← Back to context

Comment by nethunters

5 years ago

Thanks for clearing that up.

Which languages or implementations of languages directly interpret the AST without the intermediary bytecode compilation?

I know Python, Java and JavaScript (V8 and SpiderMonkey) all compile to bytecode first probably to speed up subsequent runs and run some optimisations on the bytecode.

What other benefits are there to compiling to bytecode first vs directly interpreting the AST?

One major benefit of compiling to bytecode first is that bytecode is a more convenient shared source of truth.

For example, SpiderMonkey has two interpreter and two compiler tiers. The output of the parser is bytecode. We can interpret it immediately, and it's a convenient input to the compilers. It also simplifies transitions between tiers: for example, when we bail out of Warp, we resume at a specific bytecode offset in the baseline interpreter.

I'm not sure how you would resume at a particular point in the execution of an AST-based interpreter without agreeing on a linearized traversal of the AST, which is 90% of the way to bytecode.
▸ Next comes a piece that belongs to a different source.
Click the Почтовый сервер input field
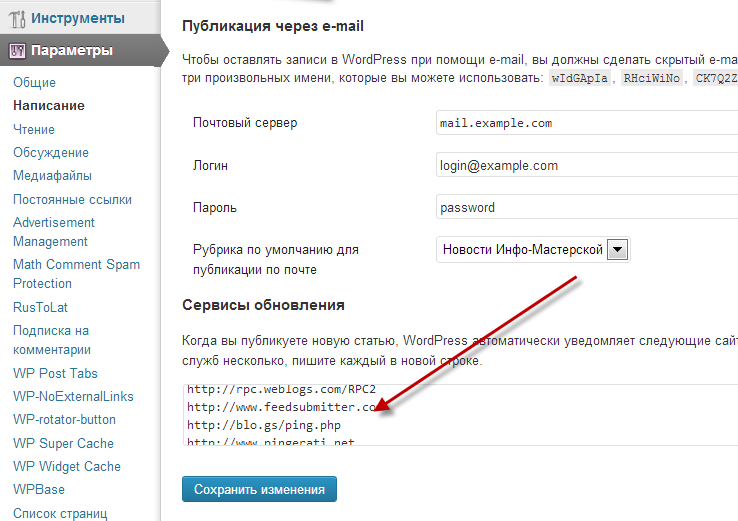 pyautogui.click(x=586, y=123)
Perl is a tree based interpreter. It's not exactly an AST anymore but the time it's being executed, but close enough.

If you compile to AST and walk that then your portability is at the source level; you have to send the source over the wire; each target then needs a parser+walker and each target needs to parse+walk. If you compile to bytecode you can send bytecode over the wire and then simply interpret that bytecode.

Portability. Say I wanted to make language X run on all platforms, but I didn't actually care about compiling it on all platforms. I can just write a relatively simple VM for each platform. This is one of the reasons Java was and still kinda is so ubiquitous

  • Wouldn't writing an interpreter for each platform be less work and achieve the same goal as writing a VM for each platform?

    Edit: ^Aside from being able to execute the bytecode on any platform

    • Why would it be less work? The interpreter will need to implement whatever operations a VM can perform, so a priori it's at least as much work. Bonus, if you can bootstrap the source->bytecode process, then you only need to write (and compile) that once to get a full-fledged interpreter on every host with a VM

    • As others mentioned, source code should be distributed that way, and I think creating a simple VM is easier than a simple language parser. But of course, an optimizing one can be really quite complex in both cases.

Gambit Scheme, CLISP, CMUCL are capable of interpreting ASTs, and I believe (although I'm not 100% sure) that this is the case for Lispworks and Allegro CL as well. Also, Ruby until version 1.8.